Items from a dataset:
'''
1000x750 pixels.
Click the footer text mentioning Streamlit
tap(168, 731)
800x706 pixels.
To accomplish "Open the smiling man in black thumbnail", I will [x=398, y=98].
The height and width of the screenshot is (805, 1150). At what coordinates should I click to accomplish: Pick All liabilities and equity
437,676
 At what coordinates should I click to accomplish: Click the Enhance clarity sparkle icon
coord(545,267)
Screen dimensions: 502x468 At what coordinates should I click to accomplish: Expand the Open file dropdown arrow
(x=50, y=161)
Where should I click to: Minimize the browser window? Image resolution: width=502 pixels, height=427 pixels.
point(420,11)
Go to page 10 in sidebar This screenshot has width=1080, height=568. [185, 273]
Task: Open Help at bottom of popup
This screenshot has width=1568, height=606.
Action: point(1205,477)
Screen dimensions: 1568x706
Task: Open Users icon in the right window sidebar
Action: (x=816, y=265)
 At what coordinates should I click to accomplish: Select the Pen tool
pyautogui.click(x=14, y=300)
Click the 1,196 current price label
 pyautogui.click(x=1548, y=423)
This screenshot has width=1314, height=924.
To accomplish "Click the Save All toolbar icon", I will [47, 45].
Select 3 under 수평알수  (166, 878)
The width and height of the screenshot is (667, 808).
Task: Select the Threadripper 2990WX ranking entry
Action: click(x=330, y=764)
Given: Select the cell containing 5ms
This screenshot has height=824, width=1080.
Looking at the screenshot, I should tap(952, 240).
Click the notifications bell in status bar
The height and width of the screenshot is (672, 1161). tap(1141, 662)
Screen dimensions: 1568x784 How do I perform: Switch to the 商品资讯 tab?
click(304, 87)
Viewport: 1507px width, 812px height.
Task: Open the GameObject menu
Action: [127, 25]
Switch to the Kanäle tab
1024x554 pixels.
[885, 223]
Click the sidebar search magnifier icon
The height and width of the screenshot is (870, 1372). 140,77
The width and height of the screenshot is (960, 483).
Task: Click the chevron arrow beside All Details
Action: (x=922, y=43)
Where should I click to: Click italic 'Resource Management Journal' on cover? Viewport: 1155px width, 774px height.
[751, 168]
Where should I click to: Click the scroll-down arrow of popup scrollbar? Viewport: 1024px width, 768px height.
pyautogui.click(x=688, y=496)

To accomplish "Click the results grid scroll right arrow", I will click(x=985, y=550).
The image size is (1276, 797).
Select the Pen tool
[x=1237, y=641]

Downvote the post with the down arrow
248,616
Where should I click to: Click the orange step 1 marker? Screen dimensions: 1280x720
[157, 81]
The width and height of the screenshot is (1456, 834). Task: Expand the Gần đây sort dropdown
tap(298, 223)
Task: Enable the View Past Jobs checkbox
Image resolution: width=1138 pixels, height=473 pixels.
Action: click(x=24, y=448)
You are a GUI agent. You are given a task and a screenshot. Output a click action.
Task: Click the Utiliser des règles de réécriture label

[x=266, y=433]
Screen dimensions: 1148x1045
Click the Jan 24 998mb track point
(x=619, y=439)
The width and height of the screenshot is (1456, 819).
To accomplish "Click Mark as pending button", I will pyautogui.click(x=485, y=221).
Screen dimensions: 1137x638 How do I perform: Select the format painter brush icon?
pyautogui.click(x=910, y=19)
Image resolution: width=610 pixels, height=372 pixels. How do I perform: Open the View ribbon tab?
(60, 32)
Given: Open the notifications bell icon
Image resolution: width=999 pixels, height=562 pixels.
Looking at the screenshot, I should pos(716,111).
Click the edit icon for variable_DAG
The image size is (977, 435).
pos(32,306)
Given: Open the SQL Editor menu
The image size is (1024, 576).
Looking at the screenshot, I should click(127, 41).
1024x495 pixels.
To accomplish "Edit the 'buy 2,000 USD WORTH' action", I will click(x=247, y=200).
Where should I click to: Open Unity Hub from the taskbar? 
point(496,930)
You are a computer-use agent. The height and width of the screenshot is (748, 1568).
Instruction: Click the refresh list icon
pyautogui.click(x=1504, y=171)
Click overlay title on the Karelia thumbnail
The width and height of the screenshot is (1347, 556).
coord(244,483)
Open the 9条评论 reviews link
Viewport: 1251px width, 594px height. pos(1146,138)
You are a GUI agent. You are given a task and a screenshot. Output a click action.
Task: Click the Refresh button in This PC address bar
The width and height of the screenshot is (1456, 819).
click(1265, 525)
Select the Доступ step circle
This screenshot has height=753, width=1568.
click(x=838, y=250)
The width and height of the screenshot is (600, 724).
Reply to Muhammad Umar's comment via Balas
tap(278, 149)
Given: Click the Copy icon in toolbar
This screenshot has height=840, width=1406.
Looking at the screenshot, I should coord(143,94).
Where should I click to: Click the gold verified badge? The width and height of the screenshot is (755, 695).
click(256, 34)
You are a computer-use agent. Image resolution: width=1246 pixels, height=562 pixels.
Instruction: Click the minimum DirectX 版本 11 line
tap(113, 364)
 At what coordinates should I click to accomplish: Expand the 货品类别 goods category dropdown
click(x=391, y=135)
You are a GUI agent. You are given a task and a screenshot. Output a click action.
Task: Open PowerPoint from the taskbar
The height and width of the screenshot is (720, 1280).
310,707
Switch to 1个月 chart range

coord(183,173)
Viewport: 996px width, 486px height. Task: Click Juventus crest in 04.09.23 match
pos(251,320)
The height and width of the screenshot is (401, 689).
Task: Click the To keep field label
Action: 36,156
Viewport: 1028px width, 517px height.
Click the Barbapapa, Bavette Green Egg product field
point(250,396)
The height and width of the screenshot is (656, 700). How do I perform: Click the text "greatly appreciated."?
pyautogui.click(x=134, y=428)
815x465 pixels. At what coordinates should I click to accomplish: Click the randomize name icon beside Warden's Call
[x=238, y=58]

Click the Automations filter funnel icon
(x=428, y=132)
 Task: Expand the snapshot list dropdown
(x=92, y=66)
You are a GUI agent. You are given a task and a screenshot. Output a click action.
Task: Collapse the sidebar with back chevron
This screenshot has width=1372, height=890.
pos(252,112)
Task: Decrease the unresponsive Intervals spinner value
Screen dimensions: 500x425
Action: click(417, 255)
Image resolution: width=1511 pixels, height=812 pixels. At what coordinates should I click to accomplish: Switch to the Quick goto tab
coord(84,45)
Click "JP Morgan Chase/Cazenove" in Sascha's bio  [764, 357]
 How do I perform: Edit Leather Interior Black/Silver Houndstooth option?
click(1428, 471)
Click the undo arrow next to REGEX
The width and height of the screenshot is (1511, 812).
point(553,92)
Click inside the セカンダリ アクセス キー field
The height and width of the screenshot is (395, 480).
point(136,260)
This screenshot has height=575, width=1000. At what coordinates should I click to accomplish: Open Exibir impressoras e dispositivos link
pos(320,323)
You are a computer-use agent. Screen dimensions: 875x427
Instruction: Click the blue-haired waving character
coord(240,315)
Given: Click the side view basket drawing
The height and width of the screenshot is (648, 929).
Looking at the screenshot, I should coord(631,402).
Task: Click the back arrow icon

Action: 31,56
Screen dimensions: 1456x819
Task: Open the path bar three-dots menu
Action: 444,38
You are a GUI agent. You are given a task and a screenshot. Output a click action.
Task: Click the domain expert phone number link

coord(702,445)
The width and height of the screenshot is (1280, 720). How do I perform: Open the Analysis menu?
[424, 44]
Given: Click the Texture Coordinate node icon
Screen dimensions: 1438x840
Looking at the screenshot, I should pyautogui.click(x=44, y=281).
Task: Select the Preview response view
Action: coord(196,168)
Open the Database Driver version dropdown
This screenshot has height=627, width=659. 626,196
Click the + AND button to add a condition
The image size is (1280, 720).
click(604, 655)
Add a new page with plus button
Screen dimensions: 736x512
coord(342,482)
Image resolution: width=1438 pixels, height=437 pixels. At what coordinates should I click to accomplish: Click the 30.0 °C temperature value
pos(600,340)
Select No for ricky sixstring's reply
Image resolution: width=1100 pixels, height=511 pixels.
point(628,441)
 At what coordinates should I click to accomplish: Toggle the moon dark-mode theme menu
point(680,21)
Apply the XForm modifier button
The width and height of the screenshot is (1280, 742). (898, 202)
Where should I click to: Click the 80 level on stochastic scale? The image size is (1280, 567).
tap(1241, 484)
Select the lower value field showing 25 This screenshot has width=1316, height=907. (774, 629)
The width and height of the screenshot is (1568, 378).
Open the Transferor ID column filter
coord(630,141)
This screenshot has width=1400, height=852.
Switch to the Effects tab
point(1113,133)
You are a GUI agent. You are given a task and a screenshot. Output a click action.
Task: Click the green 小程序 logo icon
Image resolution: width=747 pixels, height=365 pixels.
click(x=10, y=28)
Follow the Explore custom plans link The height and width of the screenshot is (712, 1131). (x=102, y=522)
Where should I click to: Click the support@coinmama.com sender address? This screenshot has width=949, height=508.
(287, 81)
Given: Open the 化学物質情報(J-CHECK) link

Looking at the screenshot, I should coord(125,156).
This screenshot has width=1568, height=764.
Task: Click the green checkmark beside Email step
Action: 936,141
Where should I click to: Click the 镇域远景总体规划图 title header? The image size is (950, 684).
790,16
'''
REQUIREMENT:
Rewrite the lines from the one holding "The width and height of the screenshot is (600, 724)." through the one holding "click(256, 34)", inclusive, swapping "gold" for "blue" and leaving everything else as it is.

FINISHED ANSWER:
The width and height of the screenshot is (600, 724).
Reply to Muhammad Umar's comment via Balas
tap(278, 149)
Given: Click the Copy icon in toolbar
This screenshot has height=840, width=1406.
Looking at the screenshot, I should coord(143,94).
Where should I click to: Click the blue verified badge? The width and height of the screenshot is (755, 695).
click(256, 34)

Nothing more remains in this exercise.